▶ _Action item_
From the records below, transcribe only the lines running from the one with "Task: Open info icon beside -11% emissions" through the one with "Given: Close the Configure Xiaozhi MCP dialog". Keep both of those end lines.

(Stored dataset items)
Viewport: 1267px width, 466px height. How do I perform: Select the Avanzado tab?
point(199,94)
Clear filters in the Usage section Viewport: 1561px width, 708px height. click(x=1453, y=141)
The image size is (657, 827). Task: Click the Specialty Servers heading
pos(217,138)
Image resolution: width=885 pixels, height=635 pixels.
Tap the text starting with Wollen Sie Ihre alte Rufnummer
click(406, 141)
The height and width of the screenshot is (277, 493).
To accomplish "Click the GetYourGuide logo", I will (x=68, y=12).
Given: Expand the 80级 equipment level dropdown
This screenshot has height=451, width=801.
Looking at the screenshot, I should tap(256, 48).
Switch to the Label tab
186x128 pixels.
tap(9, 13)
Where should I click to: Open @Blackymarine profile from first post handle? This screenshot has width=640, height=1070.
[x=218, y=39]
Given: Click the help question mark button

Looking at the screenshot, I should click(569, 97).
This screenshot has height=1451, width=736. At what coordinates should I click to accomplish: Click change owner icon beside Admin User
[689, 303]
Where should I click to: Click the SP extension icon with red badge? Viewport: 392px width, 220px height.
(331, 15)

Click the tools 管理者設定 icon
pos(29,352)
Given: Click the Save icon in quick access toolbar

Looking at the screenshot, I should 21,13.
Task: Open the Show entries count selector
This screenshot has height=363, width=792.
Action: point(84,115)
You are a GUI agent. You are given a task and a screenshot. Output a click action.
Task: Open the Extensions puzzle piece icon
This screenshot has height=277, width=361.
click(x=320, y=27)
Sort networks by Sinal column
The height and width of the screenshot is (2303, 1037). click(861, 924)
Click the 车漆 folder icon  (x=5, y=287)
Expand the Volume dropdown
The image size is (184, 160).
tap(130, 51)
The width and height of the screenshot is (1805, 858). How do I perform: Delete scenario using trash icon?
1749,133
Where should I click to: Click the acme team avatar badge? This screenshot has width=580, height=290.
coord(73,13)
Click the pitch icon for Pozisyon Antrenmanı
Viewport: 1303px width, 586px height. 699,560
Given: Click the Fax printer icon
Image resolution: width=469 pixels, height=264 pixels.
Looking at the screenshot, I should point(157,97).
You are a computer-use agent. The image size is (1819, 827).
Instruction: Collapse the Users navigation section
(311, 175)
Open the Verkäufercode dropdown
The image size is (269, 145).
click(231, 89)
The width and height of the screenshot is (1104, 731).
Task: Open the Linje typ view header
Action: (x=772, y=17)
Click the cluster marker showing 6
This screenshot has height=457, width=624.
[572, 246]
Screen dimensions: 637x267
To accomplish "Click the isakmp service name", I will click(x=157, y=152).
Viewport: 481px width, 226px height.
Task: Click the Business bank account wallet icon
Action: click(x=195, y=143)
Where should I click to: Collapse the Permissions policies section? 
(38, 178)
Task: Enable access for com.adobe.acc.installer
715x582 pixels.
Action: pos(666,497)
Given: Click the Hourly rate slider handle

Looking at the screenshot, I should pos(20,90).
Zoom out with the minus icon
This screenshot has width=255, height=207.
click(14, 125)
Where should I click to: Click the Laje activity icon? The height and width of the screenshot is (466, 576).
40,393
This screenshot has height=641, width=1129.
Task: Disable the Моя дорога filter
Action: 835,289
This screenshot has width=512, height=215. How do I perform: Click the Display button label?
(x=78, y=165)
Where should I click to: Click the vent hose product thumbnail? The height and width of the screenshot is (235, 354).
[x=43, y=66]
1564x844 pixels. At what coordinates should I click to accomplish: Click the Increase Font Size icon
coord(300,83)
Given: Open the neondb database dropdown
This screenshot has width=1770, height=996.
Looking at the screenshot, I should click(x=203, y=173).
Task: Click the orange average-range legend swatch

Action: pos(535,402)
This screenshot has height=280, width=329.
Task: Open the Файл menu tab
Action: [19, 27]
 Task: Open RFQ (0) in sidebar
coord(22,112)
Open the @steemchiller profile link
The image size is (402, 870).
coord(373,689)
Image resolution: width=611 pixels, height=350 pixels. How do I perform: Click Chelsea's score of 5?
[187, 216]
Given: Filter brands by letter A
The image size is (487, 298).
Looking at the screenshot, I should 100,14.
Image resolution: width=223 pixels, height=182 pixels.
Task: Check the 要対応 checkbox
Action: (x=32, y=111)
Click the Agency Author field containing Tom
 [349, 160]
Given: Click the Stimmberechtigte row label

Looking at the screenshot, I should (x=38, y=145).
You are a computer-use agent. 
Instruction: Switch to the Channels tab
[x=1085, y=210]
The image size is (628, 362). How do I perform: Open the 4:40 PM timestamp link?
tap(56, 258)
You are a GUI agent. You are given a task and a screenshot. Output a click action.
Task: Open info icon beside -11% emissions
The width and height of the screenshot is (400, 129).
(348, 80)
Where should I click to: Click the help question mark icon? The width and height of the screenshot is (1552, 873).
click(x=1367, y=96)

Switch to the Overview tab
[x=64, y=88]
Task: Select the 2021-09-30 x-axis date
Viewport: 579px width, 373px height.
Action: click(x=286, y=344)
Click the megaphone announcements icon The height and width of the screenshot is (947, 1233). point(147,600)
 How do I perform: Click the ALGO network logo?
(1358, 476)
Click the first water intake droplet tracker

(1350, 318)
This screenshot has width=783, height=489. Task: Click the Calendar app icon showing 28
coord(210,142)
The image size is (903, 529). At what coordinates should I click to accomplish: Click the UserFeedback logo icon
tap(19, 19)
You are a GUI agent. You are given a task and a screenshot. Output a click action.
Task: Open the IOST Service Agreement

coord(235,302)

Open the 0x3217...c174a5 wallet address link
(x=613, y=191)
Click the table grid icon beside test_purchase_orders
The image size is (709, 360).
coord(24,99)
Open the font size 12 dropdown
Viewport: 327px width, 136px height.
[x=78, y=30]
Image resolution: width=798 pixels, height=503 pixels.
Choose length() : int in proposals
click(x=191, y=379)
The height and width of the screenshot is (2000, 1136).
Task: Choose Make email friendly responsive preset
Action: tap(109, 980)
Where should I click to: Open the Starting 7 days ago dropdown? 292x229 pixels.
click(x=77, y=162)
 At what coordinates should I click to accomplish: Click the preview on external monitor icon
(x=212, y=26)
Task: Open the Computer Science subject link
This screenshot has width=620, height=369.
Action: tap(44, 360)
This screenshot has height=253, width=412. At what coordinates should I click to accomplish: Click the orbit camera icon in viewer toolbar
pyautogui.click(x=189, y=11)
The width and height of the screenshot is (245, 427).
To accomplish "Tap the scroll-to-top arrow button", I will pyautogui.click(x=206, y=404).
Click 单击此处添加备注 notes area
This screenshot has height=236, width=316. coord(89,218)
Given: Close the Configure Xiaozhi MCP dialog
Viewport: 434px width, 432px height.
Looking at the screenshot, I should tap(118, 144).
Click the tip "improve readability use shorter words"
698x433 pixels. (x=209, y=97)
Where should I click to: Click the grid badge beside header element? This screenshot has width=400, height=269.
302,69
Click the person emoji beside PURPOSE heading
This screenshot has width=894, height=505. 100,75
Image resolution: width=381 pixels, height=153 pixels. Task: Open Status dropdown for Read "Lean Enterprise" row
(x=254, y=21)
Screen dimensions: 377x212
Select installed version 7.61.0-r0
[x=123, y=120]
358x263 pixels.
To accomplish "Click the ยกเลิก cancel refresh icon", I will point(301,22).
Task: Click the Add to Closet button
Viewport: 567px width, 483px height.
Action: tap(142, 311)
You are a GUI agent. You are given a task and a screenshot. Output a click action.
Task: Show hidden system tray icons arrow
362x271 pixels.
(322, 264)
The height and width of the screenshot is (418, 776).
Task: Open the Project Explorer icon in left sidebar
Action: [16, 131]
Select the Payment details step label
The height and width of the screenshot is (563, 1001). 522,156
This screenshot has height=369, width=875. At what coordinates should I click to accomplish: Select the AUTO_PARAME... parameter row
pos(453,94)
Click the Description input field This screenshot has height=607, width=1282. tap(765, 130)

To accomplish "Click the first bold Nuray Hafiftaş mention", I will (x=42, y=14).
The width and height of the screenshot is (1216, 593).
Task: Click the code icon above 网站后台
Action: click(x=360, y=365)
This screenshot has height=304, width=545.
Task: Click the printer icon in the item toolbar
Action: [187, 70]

▶ _Answer space_
Task: Open info icon beside -11% emissions
The width and height of the screenshot is (400, 129).
(348, 80)
Where should I click to: Click the help question mark icon? The width and height of the screenshot is (1552, 873).
click(x=1367, y=96)

Switch to the Overview tab
[x=64, y=88]
Task: Select the 2021-09-30 x-axis date
Viewport: 579px width, 373px height.
Action: click(x=286, y=344)
Click the megaphone announcements icon The height and width of the screenshot is (947, 1233). point(147,600)
 How do I perform: Click the ALGO network logo?
(1358, 476)
Click the first water intake droplet tracker

(1350, 318)
This screenshot has width=783, height=489. Task: Click the Calendar app icon showing 28
coord(210,142)
The image size is (903, 529). At what coordinates should I click to accomplish: Click the UserFeedback logo icon
tap(19, 19)
You are a GUI agent. You are given a task and a screenshot. Output a click action.
Task: Open the IOST Service Agreement

coord(235,302)

Open the 0x3217...c174a5 wallet address link
(x=613, y=191)
Click the table grid icon beside test_purchase_orders
The image size is (709, 360).
coord(24,99)
Open the font size 12 dropdown
Viewport: 327px width, 136px height.
[x=78, y=30]
Image resolution: width=798 pixels, height=503 pixels.
Choose length() : int in proposals
click(x=191, y=379)
The height and width of the screenshot is (2000, 1136).
Task: Choose Make email friendly responsive preset
Action: tap(109, 980)
Where should I click to: Open the Starting 7 days ago dropdown? 292x229 pixels.
click(x=77, y=162)
 At what coordinates should I click to accomplish: Click the preview on external monitor icon
(x=212, y=26)
Task: Open the Computer Science subject link
This screenshot has width=620, height=369.
Action: tap(44, 360)
This screenshot has height=253, width=412. At what coordinates should I click to accomplish: Click the orbit camera icon in viewer toolbar
pyautogui.click(x=189, y=11)
The width and height of the screenshot is (245, 427).
To accomplish "Tap the scroll-to-top arrow button", I will pyautogui.click(x=206, y=404).
Click 单击此处添加备注 notes area
This screenshot has height=236, width=316. coord(89,218)
Given: Close the Configure Xiaozhi MCP dialog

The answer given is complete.